What puppy owners should know about Parvo

Early vaccinations are critical for prevention

Updated June 19, 2020

Created By

Kaitlyn Arford,

the essentials

  • 💉 Immunity requires all 3 shots. Vaccination for young puppies takes 12 weeks, and they’re susceptible until then. There is no cure for Parvo, and treatment requires intense veterinary care.
  • 🥩 Nutrition is your next-best ally. Vaccinations and good nutrition are the cornerstones of preventing parvo.

Parvo at a glance

Canine parvovirus is a highly contagious disease that causes gastrointestinal tract problems in puppies and unvaccinated dogs. The virus works by attacking the lining of the gastrointestinal tract, causing severe diarrhea and dehydration, which can lead to death if not treated aggressively. The virus can also attack white blood cells and cells of the heart muscle, which can result in a low white blood cell count, heart damage, or even death.

Curious puppies may get parvo by touching their nose or mouth to infected feces. The virus also spreads through direct contact with an infected dog. It indirectly spreads through contact with contaminated environments or items, like leashes, crates, or bowls.

The virus is difficult to irradicate. It’s resistant to heat, cold, and humidity. It can survive indoors for months or for months or years outdoors. It’s crucial to immediately quarantine infected dogs and disinfect environments.

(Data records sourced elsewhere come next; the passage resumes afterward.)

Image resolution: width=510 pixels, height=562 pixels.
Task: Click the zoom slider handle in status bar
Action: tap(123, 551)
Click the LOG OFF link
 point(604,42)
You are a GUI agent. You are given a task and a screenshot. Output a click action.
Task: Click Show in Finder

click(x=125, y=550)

Proper vaccinations are the only way to prevent Parvo

Puppies get a total of three canine parvovirus vaccinations at three-to-four week intervals. They will first get the vaccine at six to eight weeks old. Puppies get another shot between 10 to 12 weeks of age and then between 14 or 16 weeks.

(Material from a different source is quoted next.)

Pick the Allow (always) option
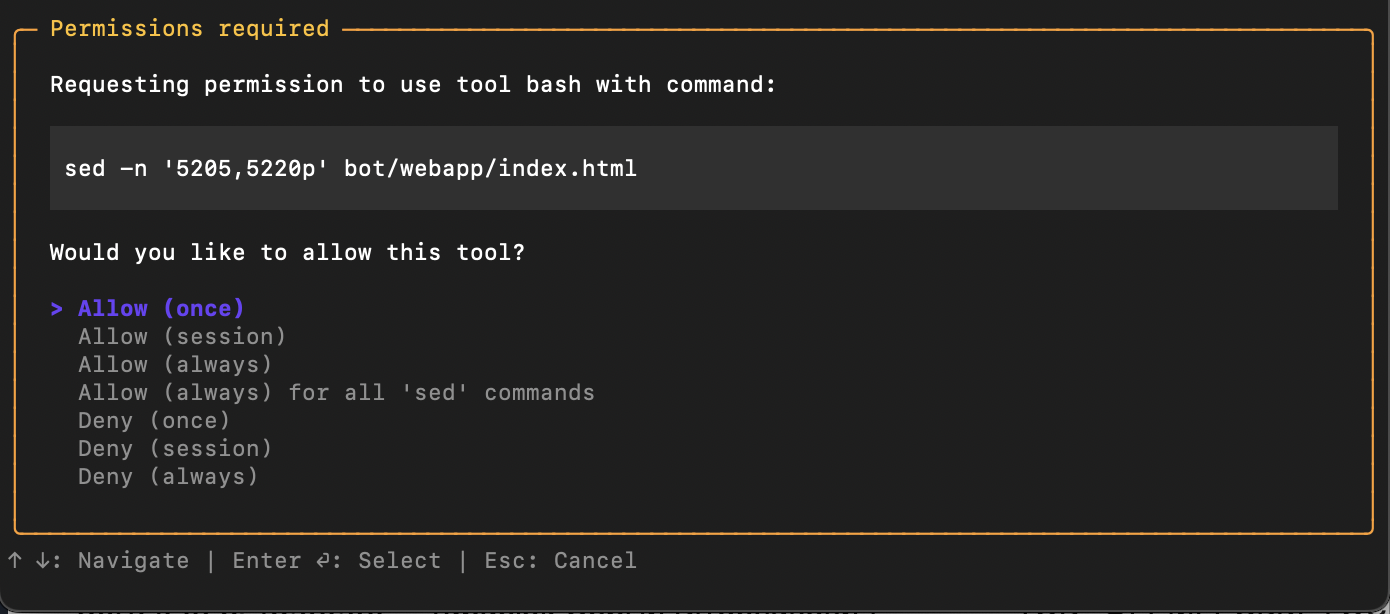coord(175,365)
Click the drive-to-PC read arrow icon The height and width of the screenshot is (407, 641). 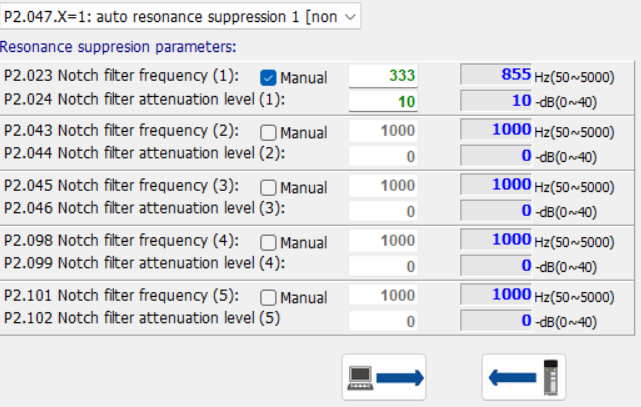point(524,377)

Good nutrition is key — Since there’s no cure for parvo, puppies will need a strong immune system to help fight the virus and recover from treatment. Ultimately, the best thing you can do is feed your puppy a balanced diet, which means a good blend of protein, fat, carbs, and minerals.

Be cautious when socializing — Puppies can get the disease from dog parks, grooming facilities, pet stores, and more. Socialize them in a less public area and limit their contact with dogs. Check that kennels, daycares, and training classes require vaccination records and health examinations. You are safe socializing unvaccinated puppies with vaccinated dogs in secure environments.

In summary, don’t allow dogs to be in contact with known unvaccinated dogs. And don’t let your dog touch feces outdoors, particularly in well-used areas like public parks.

The symptoms of canine parvovirus

Every dog owner should recognize the signs and symptoms of parvo — it’s part of being a responsible pet owner. The most common signs are:

  • Loss of appetite
  • Lethargy
  • Vomiting
  • Bloody Diarrhea
  • Dehydration
  • Weight loss
  • Fever
  • Hypothermia

🚨Contact your vet immediately if your pup shows any combination of these symptoms. Tell your vet that your pup may have parvo in advance. They can take appropriate measures to prevent spreading the infection.

How Parvo works

Puppies under four months old and incompletely unvaccinated dogs are most at risk, however, adult dogs that have not been vaccinated appropriately can also get sick from parvo.

Puppies are susceptible to parvo because their immune system weakens during weaning. Puppies have some antibodies in their system from their mother’s milk for up to six weeks. As these antibodies leave their system they need parvo vaccinations.

A combination of parvo and secondary infection can lead to a severe case of parvo. The stress of weaning can weaken their immune system, which can lead to a more severe parvo infection.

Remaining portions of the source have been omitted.